# Brief
Only the lines from the one that contains "Where should I" through the end of the entries, both included, should be transcribed, exactly and without pictures.

***** Source data

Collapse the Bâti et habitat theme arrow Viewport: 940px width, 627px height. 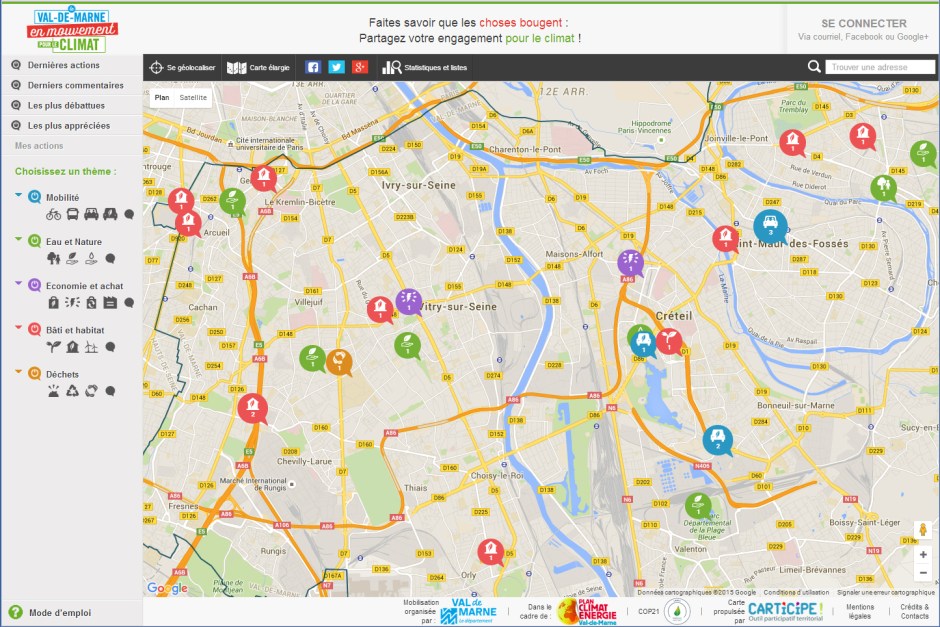pyautogui.click(x=19, y=328)
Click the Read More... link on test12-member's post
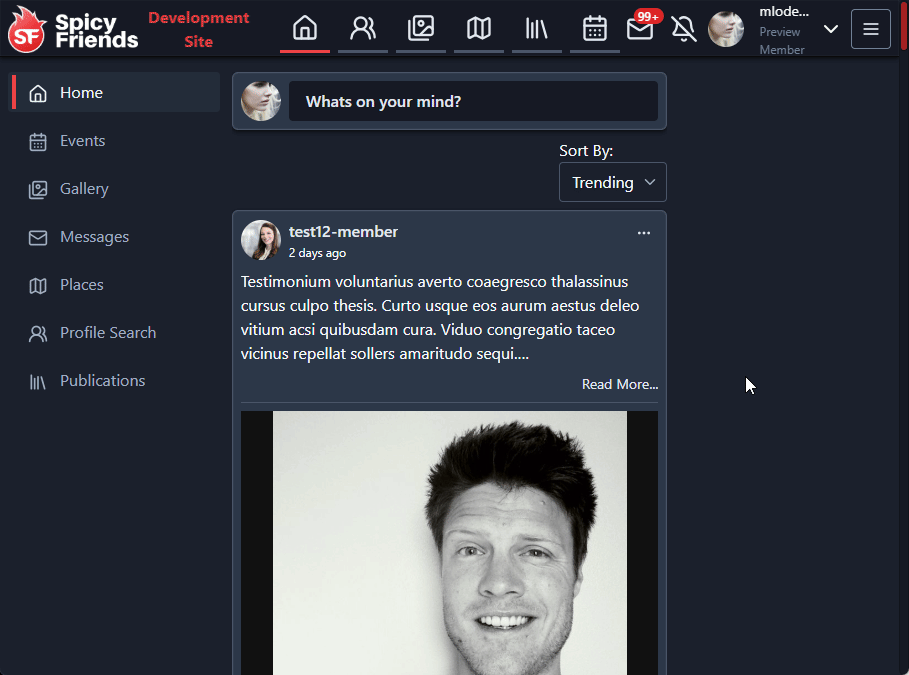This screenshot has height=675, width=909. [619, 384]
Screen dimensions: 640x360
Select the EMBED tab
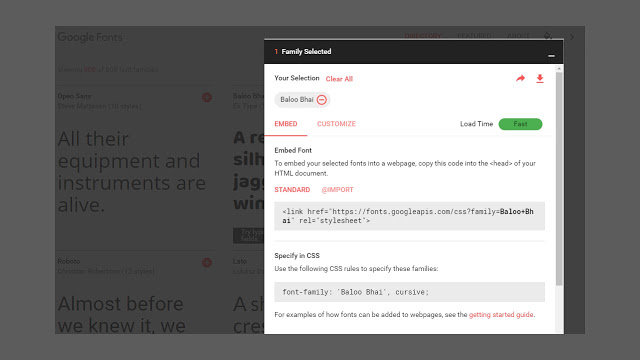pos(286,124)
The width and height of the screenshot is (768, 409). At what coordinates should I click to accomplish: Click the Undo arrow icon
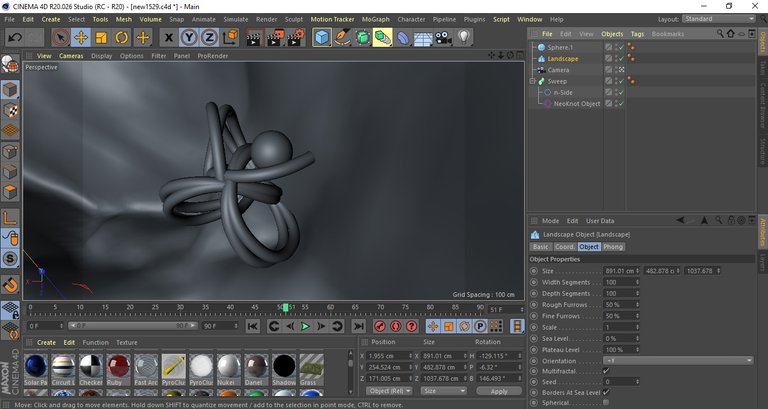(x=14, y=37)
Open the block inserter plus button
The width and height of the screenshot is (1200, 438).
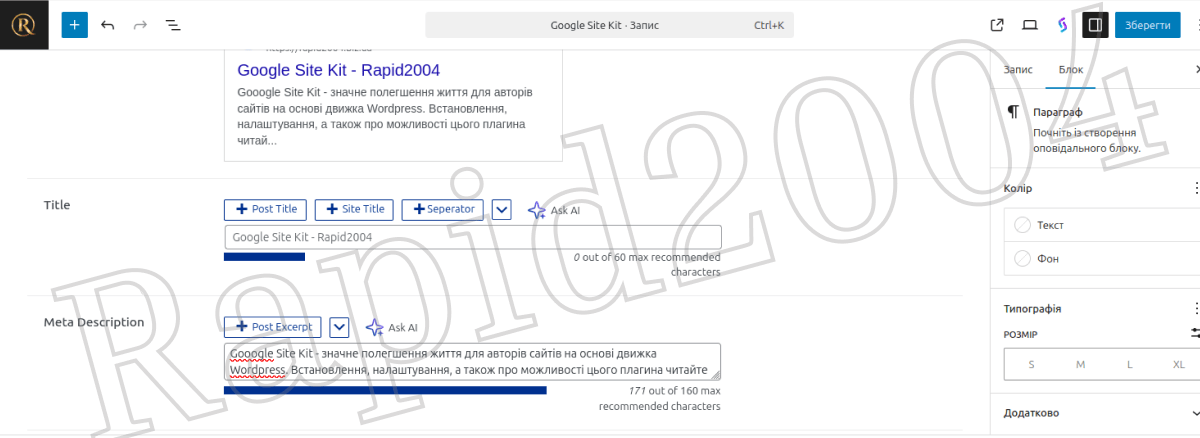75,25
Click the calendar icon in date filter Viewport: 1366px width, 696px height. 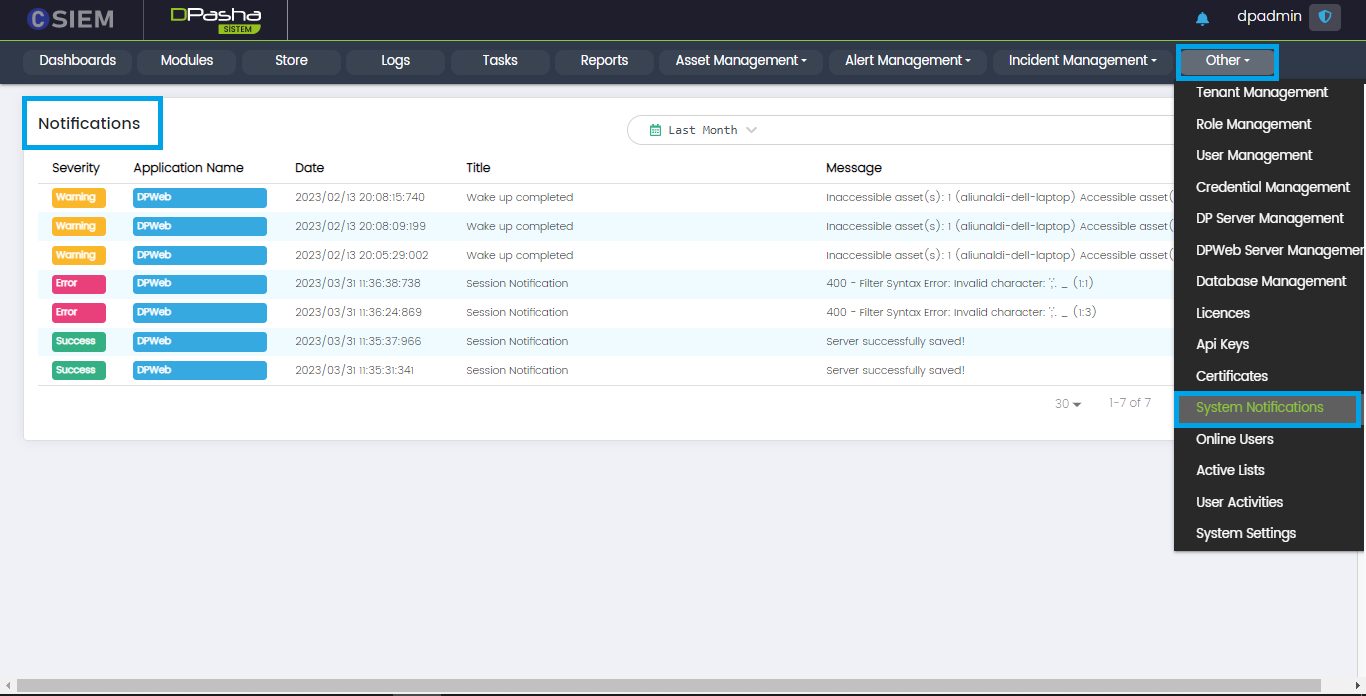coord(655,130)
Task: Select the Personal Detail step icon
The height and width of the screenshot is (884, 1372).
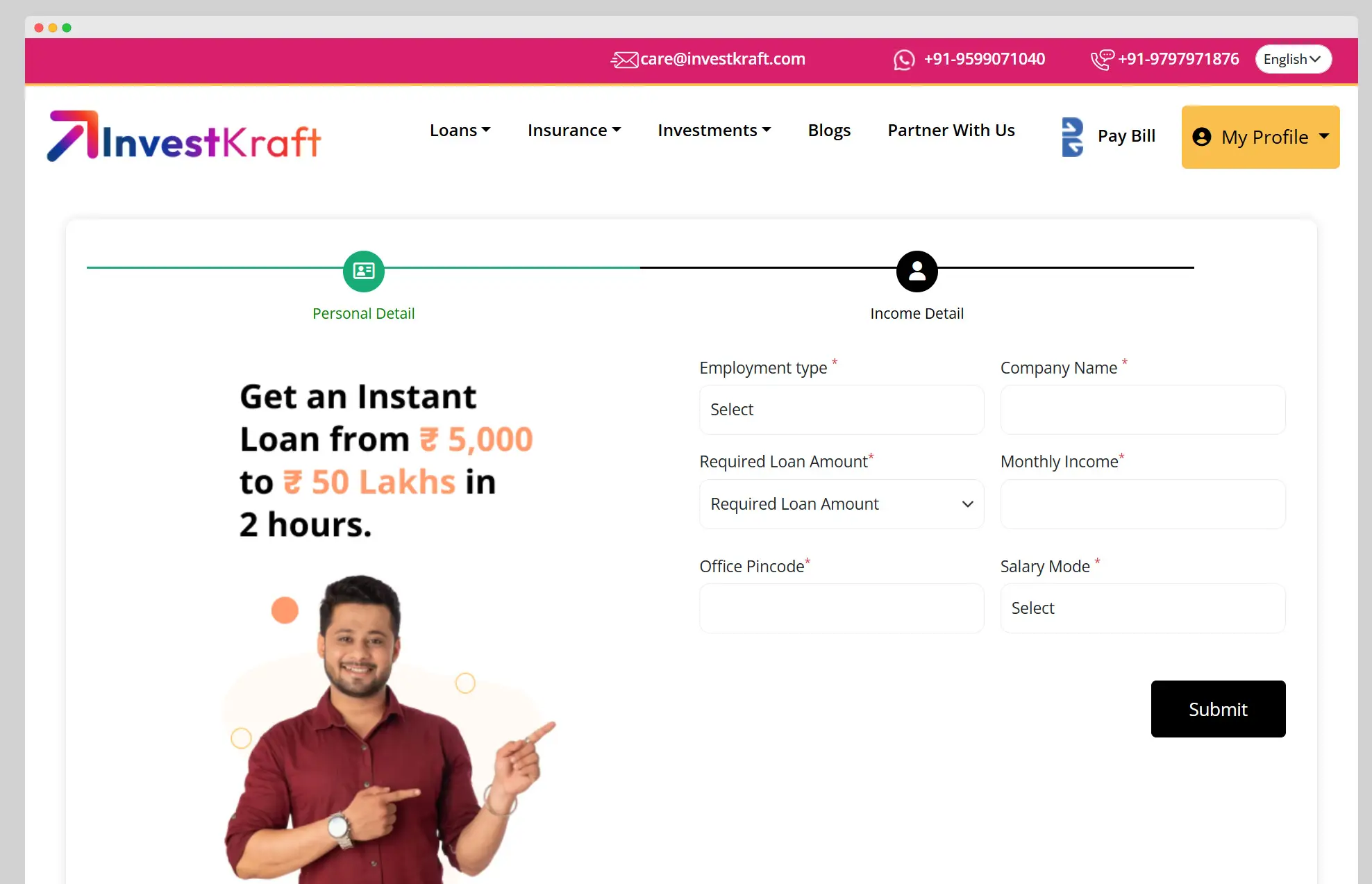Action: [x=364, y=272]
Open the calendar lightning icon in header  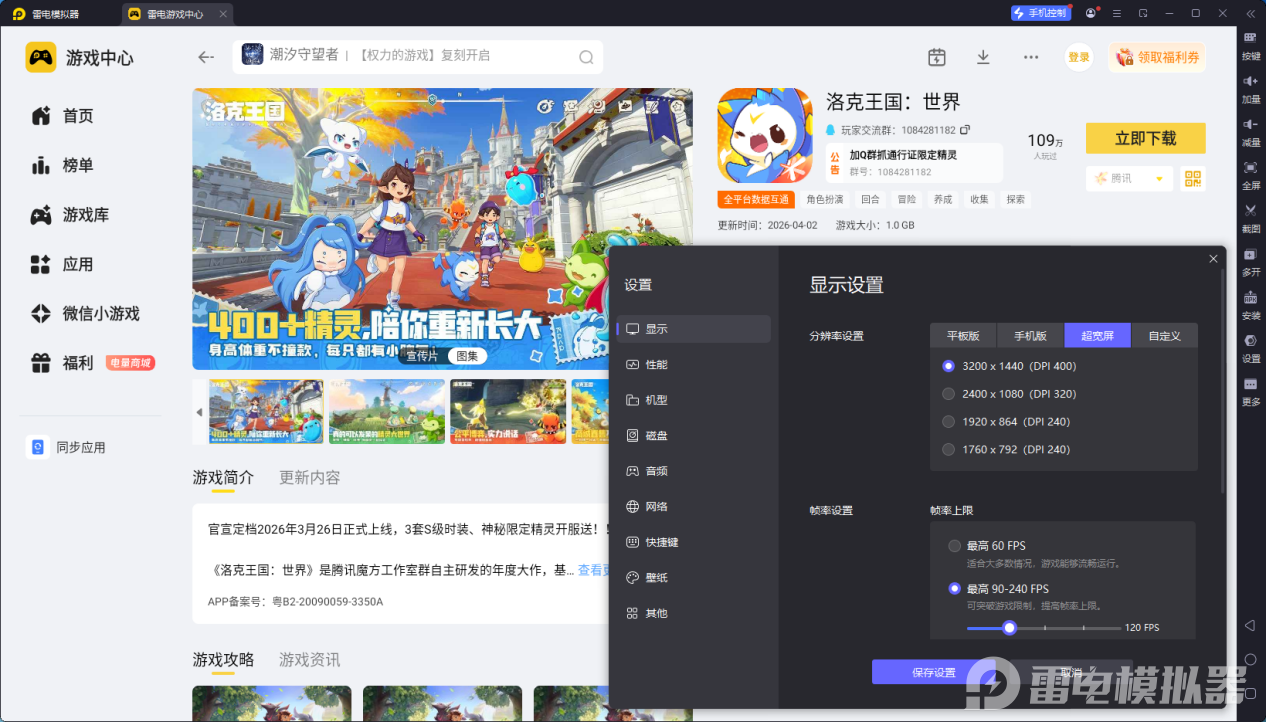tap(936, 57)
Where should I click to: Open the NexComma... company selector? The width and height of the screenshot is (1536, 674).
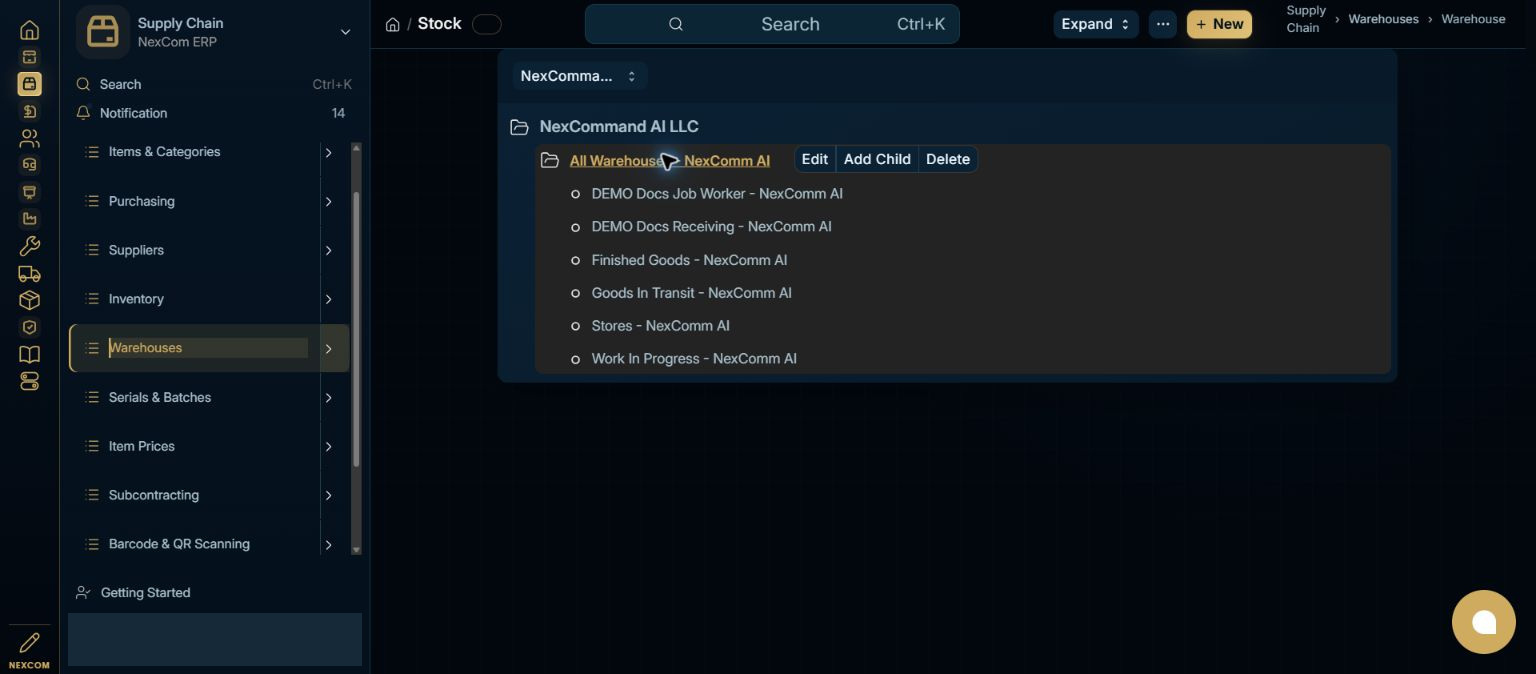[579, 76]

**********

# Solution to this problem
Where should I click to: Open the NexComma... company selector? The width and height of the screenshot is (1536, 674).
[579, 76]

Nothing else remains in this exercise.